The German School in Stamford (at Rippowam Middle School, 381 High Ridge Road, Stamford, CT, 06905) currently teaches more than 250 students each Saturday in 20 to 22 classrooms. The school also runs classes in West Hartford (At the First Baptist Church, 90 North Main Street, West Hartford, CT 06107). The German School offers German language instruction in a friendly, stimulating learning environment for children age 2 through high school and adults.

In addition to language education, German culture and traditions (both old and new) form an important part of the curriculum, offering students a modern view of German speaking countries.

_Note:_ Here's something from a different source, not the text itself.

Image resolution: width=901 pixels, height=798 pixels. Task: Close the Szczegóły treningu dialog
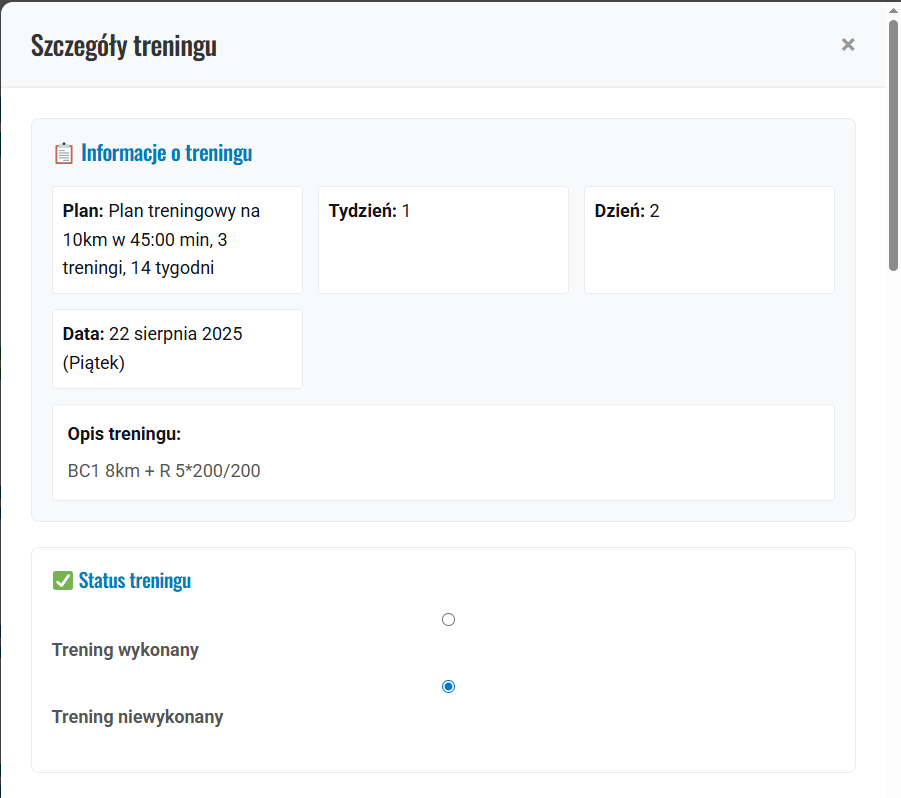click(848, 44)
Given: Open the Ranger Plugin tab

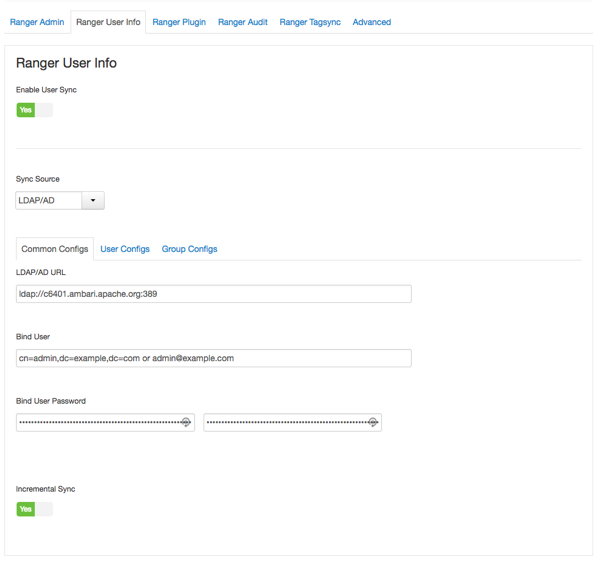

===The Long Ridge School===
The Long Ridge School is a co-educational independent day school for children two years old through Grade 5. The school was founded by Harriet Rowland in 1938 in her home on Old Long Ridge Road. Mrs. Rowland founded the school based on the premise that children learn in different ways and at different rates and that challenging academics can go hand in hand with a joyful educational experience. The school moved to its 14-acre Erskine Road campus in the mid 1950s. An Arts and Athletics Center, winner of the Connecticut HOBI award for excellence in new construction, was opened in 2007. The Long Ridge School is one of the few schools in Fairfield County focusing specifically on early childhood and elementary education.

===The Mead School===
The Mead School, founded in 1969, serves children in preschool programs through Grade 8. The school, with an enrollment of 178 in the 2004–2005 academic year, adds programs in drama, music, art and dance to a traditional curriculum. The school also emphasizes community service and skills in negotiation and mediation.

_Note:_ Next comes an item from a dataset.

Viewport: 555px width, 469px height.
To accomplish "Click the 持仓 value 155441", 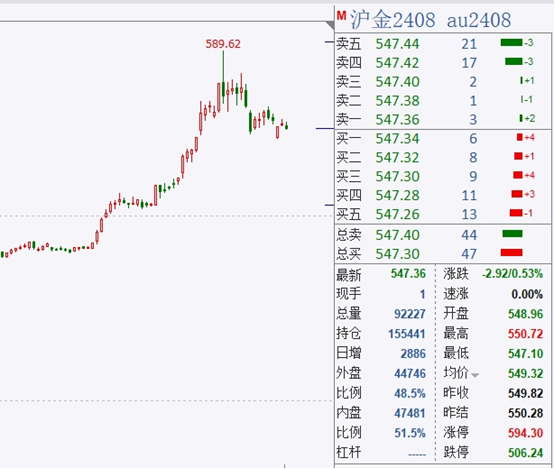I will click(407, 334).
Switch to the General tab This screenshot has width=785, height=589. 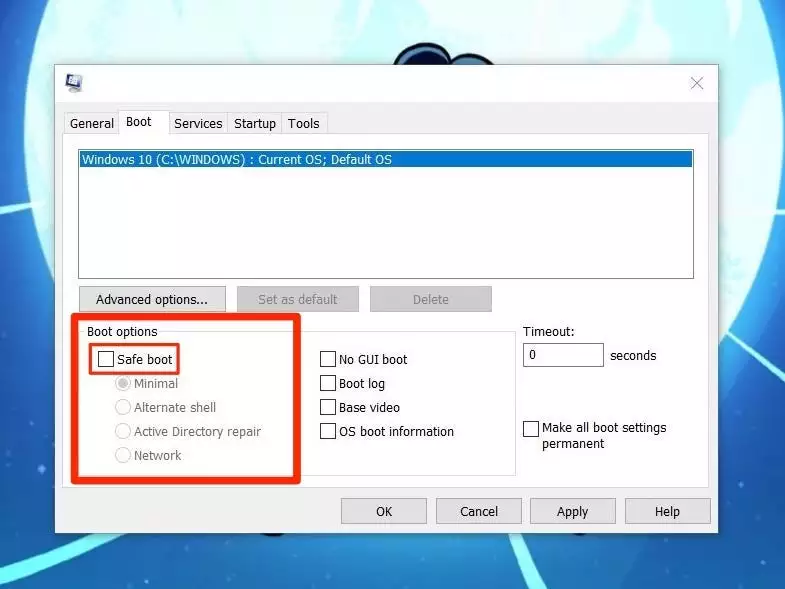click(91, 123)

===Bi-Cultural Hebrew Academy===
The Bi-Cultural Hebrew Academy of Connecticut is a co-educational, nonprofit Modern Orthodox Jewish institution founded in 1955 and serving children in Pre-Kindergarten through Twelfth Grade. Students in 8th Grade spend a month in Israel, while the 6th Graders go to Philadelphia in June, and the 7th Grade goes to Greenkill in October and Washington D.C. in June. The school had an enrollment of 431 students in the 2004–2005 academic year. In 2018, the school, which had previously been a Pre-K through 8th grade school named Bi-Cultural Day School, merged with the Jewish High School of Connecticut and became Bi-Cultural Hebrew Academy of Connecticut. Previously, the school won a National Blue Ribbon Award in 2017.

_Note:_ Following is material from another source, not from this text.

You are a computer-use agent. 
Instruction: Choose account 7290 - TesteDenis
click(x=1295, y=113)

The school's curriculum is a complement of secular and Judaic studies, which include, according to the school's website, "an understanding of Jewish values, a broad knowledge of Jewish history and religious practice, sensitivity to community needs, a strong bond with Israel and an appreciation of their dual heritage as American Jews". Hebrew language, Torah and all aspects of Jewish observance are taught. In the past decade (up to 2007), the school has organized and sent more than 200 marchers a year to the annual Israel Day Parade in New York.